I have not elaborated too much on the underlying ZIOJmsConnectionManager. Essentially this is a map to hold named connection factories. At the moment the connection manager guarantees that for a given id only one physical JMS connection is created. Also, the connection manager will provide automated reconnects and connection monitoring, which we will look at in later articles.

Next I will explore how to enhance the demo program with some resilience. The idea here is to create self healing streams that would automatically reconnect after a connection has been lost.

For now I have just used Strings as message objects; this will be enhanced to more flexible and useful messages.

Conclusion

With ZIO it is very straight forward to break down a given problem into smaller pieces and then use those as building blocks for the solution. The challenge for developer like me is to get the head around the signatures and how all the types play together.
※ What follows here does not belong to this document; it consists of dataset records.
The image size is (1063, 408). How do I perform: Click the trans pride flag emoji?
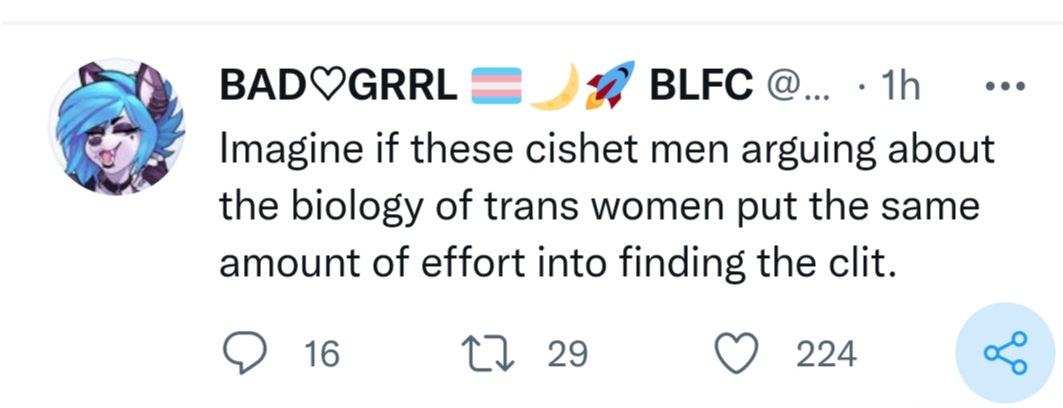(496, 88)
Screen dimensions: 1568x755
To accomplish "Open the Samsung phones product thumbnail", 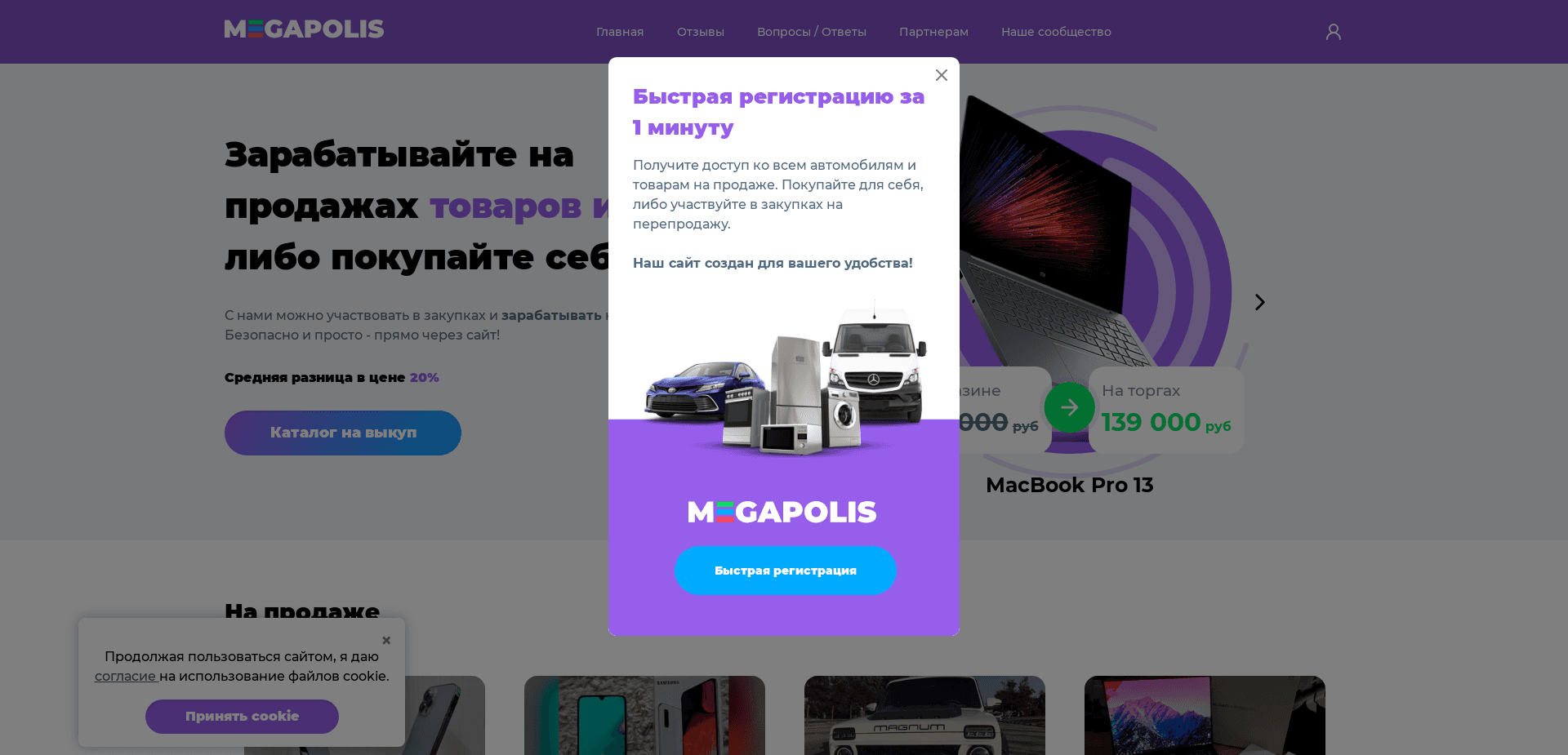I will click(x=644, y=715).
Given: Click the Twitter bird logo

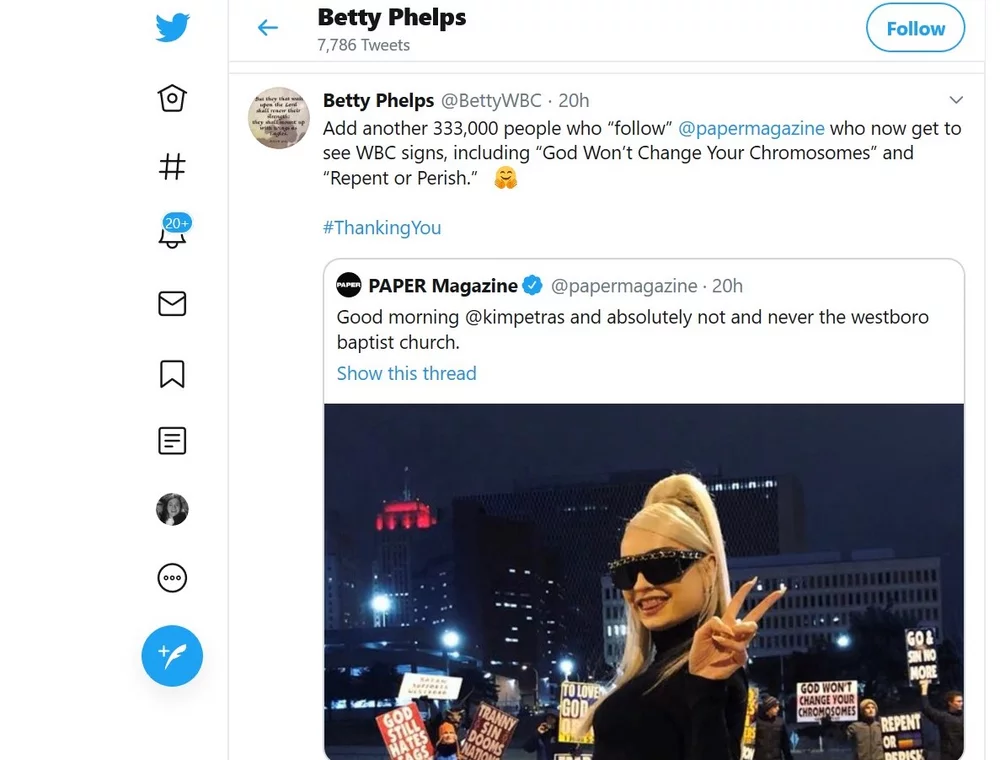Looking at the screenshot, I should 172,28.
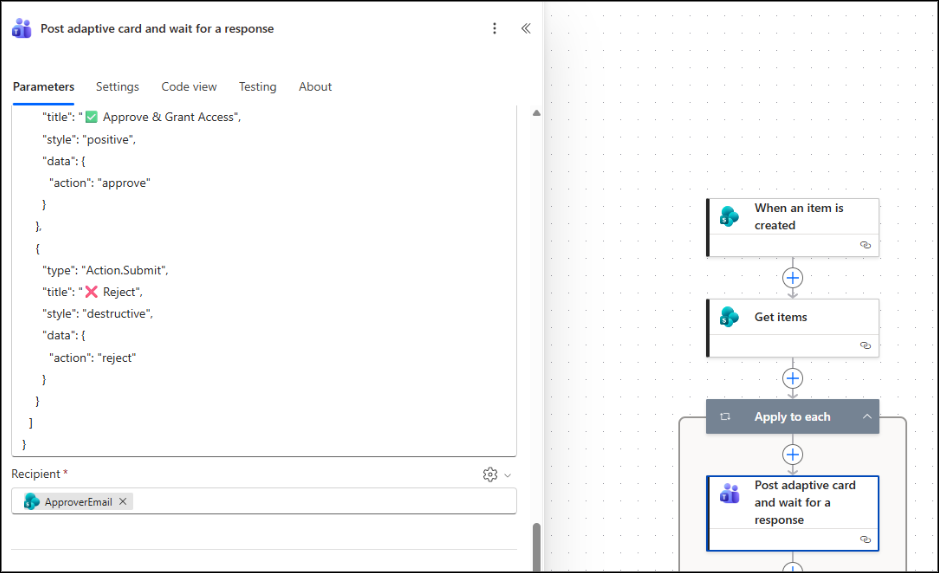Open the Testing tab
939x573 pixels.
click(257, 87)
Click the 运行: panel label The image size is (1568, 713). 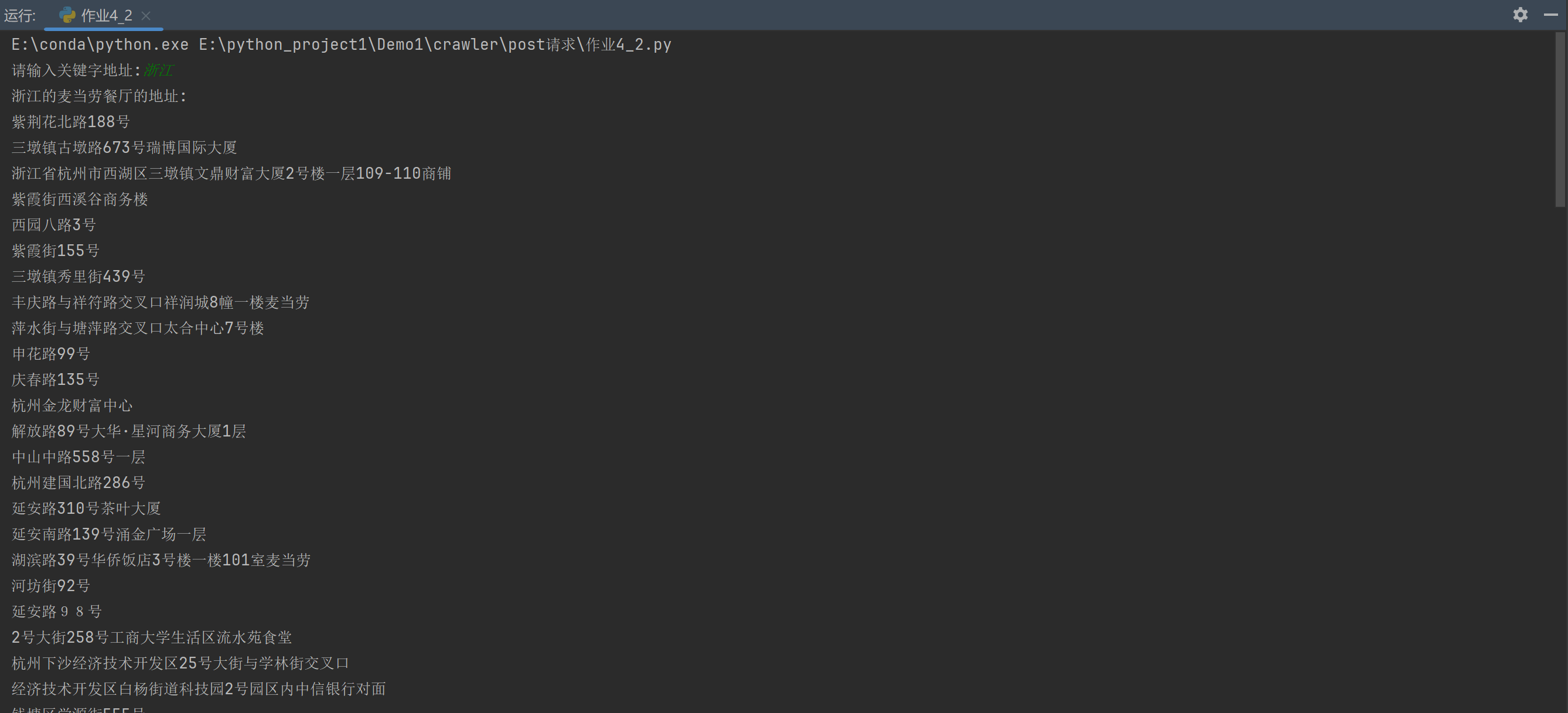(x=20, y=16)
For example, building the environment took me a couple of hours to get it right. One has to take the time to read and understand the compiler errors. In the end I found that these errors pretty much tell me what I need to put together in terms of horizontal and vertical composition to get it right.

The first steps in some areas of ZIO require quite a bit of code study. Given that ZIO is just beyond it's first official release, the documentation and other resources are plenty, but scattered around talks and blogs. The upcoming book by John De Goes and Adam Fraser addresses a lot of that and already has a lot of content in it's alpha version.

Even if it means stating the obvious: Also when you work with a more sophisticated API in ZIO in the inner layers you are going to find ZIO effects which you then combine into something else - in our case create ZStream and ZSink from plain ZIO's and then have the entire ZStream magic at the tip of your fingers to manipulate JMS streams.